Note BeginString actually look like “8=FIXT1.1

[1] FIX Session layer will utilize a new version moniker of “FIXTx.y”

HFT mktData redistribution via MOM

Several practitioners say MOM is unwelcome due to added latency:

  1. The HSBC hiring manager Brian R was the first to point out to me that MOM adds latency. Their goal is to get the raw (market) data from producer to consumer as quickly as possible, with minimum stops in between.
  2. 29West documentation echos “Instead of implementing special messaging servers and daemons to receive and re-transmit messages, Ultra Messaging routes messages primarily with the network infrastructure at wire speed. Placing little or nothing in between the sender and receiver is an important and unique design principle of Ultra Messaging.
  3. Then I found that the ICE/RTS systems (not ultra-low-latency ) have no middleware between feed parser and order book engine (named Rebus).
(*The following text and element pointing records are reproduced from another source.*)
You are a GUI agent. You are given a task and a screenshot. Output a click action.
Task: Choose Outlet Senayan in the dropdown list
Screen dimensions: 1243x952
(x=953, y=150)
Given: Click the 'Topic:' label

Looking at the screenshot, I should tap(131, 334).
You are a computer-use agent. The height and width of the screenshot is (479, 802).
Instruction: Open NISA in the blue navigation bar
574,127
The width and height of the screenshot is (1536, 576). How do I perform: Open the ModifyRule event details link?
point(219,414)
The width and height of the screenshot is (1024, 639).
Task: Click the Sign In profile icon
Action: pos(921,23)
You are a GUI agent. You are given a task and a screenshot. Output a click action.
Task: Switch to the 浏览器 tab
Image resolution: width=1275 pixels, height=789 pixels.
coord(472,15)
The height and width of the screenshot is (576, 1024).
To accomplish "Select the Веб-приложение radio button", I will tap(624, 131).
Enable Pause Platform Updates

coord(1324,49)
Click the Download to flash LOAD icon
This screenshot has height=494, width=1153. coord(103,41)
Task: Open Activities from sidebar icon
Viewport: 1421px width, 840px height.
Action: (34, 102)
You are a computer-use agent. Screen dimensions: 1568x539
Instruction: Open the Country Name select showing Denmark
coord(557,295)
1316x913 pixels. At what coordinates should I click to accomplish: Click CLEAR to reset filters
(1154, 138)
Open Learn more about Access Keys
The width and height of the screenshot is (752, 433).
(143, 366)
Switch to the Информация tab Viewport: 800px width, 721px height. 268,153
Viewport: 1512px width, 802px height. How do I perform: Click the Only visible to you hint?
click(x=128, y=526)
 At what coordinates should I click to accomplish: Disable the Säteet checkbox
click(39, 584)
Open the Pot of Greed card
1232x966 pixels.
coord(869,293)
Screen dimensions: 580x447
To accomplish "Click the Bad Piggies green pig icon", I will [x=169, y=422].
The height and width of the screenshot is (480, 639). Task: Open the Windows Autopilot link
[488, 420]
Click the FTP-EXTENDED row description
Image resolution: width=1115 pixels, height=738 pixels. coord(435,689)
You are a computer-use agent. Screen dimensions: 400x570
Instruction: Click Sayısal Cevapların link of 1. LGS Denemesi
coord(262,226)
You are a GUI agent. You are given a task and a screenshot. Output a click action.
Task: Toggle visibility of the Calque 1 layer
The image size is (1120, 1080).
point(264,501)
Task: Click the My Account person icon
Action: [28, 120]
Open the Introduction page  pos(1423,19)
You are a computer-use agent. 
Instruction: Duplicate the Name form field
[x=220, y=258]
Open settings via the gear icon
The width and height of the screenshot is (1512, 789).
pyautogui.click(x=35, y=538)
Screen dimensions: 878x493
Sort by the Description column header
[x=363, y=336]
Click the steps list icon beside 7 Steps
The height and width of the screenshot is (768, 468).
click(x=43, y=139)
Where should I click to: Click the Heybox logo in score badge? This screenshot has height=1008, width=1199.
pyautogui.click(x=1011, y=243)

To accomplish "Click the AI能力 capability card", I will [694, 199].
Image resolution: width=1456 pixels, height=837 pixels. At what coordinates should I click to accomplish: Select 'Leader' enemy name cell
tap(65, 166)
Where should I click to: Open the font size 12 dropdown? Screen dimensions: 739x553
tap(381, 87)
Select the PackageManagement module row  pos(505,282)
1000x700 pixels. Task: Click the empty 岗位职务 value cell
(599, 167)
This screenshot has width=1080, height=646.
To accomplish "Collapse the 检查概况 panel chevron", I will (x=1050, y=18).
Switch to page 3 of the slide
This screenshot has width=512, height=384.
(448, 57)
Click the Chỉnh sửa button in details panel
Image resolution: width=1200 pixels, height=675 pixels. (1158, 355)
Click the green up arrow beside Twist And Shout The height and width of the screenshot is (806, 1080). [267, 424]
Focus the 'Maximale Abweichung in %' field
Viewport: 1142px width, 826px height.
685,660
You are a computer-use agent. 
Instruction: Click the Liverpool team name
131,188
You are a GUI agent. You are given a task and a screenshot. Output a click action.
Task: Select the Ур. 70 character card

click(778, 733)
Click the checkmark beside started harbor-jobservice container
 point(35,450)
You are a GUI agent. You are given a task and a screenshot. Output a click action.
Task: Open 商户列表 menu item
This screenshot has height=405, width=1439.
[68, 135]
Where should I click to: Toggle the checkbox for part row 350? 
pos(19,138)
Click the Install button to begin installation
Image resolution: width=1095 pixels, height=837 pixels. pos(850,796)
However, HFT doesn’t always avoid MOM. P143 [[all about HFT]] published 2010 says an HFT such as Citadel often subscribes to both individual stock exchanges and CTS/CQS [1], and multicasts the market data for other components of the HFT. This design has additional buffers inherently. The first layer receives raw external data via a socket buffer. The 2nd layer components would receive the multicast data via their socket buffers.

[1] one key reason to subscribe redundant feeds — CTS/CQS may deliver a tick message faster!

Lehman’s market data is re-distributed over tibco RV, in FIX format.